If your daughter has CF then, yes, she definitely has two mutations (R1162L being one and the other???). As far as classifications go, there are five classes, "benign" isn't one of them.
Class I mutations lead to defects in the synthesis of stable CFTR mRNA transcripts resulting in absence of the CFTR protein. About half of all mutations in CFTR (encompassing premature termination, exon skipping, aberrant mRNA splicing, and frameshifts) are thought to fall into this class and result in complete loss of CFTR protein/function.
Class II mutations complete protein translation but produce an abnormal protein that fails to escape the endoplasmic reticulum. Little or no CFTR reaches the plasma membrane, and the absence of all surface CFTR results in a severe phenotype. It is being increasingly recognized that mutations in unrelated genes can create defective proteins, which fail to traffic properly through the cell. Classically, missense mutations creating an abnormal protein were thought to be relatively benign or less consequential than nonsense mutations (null) or large deletions. This is no longer strictly the case because examples from CF and other inherited disorders demonstrate that a synthesized protein that fails to mature along the normal biosynthetic pathway often becomes quite destructive.
Class III mutations disrupt activation and regulation of CFTR at the plasma membrane. Thus biosynthesis, trafficking, and processing are undisturbed, but the channel may be defective with respect to ATP binding and hydrolysis, or phosphorylation.
Class IV mutations affect chloride conductance or channel gating and thus result in reduced chloride current.

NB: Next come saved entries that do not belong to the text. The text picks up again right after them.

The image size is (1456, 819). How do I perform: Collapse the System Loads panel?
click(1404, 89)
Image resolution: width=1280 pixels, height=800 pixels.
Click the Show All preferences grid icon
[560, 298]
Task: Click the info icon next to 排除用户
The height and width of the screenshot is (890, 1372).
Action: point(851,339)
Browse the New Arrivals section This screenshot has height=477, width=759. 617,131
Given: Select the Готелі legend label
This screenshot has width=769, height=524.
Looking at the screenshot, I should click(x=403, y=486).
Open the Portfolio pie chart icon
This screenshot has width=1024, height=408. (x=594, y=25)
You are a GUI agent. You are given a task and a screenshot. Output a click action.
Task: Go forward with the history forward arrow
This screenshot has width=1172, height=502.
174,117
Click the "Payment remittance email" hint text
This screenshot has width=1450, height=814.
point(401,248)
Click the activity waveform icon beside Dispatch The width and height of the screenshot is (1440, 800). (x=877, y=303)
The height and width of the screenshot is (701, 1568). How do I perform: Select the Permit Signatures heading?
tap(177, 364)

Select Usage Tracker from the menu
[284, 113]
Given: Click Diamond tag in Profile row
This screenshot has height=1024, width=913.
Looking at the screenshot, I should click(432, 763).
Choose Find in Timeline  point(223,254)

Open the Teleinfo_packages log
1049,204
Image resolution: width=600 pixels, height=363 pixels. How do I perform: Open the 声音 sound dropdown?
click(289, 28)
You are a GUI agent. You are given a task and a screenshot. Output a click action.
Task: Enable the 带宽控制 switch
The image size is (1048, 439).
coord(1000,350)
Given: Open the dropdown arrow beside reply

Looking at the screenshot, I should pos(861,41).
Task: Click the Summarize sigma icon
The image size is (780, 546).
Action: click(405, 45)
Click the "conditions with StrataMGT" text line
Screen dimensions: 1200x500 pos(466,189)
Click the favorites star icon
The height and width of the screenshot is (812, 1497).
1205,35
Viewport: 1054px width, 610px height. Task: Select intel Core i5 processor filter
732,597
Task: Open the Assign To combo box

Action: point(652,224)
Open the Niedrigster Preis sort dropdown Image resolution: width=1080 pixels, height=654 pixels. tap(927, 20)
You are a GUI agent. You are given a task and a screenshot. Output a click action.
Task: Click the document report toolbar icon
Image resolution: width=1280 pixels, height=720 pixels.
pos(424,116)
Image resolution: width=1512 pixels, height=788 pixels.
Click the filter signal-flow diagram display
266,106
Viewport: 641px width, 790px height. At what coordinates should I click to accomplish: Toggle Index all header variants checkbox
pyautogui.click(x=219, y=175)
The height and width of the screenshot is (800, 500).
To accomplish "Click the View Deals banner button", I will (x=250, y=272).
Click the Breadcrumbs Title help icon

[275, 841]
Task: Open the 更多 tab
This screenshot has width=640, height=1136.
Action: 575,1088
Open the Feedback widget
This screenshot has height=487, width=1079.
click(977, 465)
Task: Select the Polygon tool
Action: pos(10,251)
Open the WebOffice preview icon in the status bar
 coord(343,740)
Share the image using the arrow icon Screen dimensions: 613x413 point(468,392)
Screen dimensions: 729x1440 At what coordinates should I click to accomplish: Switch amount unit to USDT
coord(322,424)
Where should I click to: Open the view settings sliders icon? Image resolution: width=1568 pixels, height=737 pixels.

Class V mutations reduce the level of normal CFTR protein by alterations in the promoter or by altering splicing. Currently it is thought that a reduction in mRNA to less than 10% of normal results in disease in CF.
I tried to find some info on the R1162L with regard to what class it may fall in. So far, the only thing I've found is the "definition" which is, the replacement of arginine at codon 1162 (CGA) by leucine (CTA) [Arg1162Leu (R1162L)]. I believe this is a Class IV type mutation but your best bet is to check with Steve under the Ambry Genetics thread/sticky in the families section.
Also note that the class of the second gene is important. Class interactions do play a part in clinical outcome along with environment, compliance, quality of care, and luck. If you know the other gene, I may be able to provide you with input on that as well.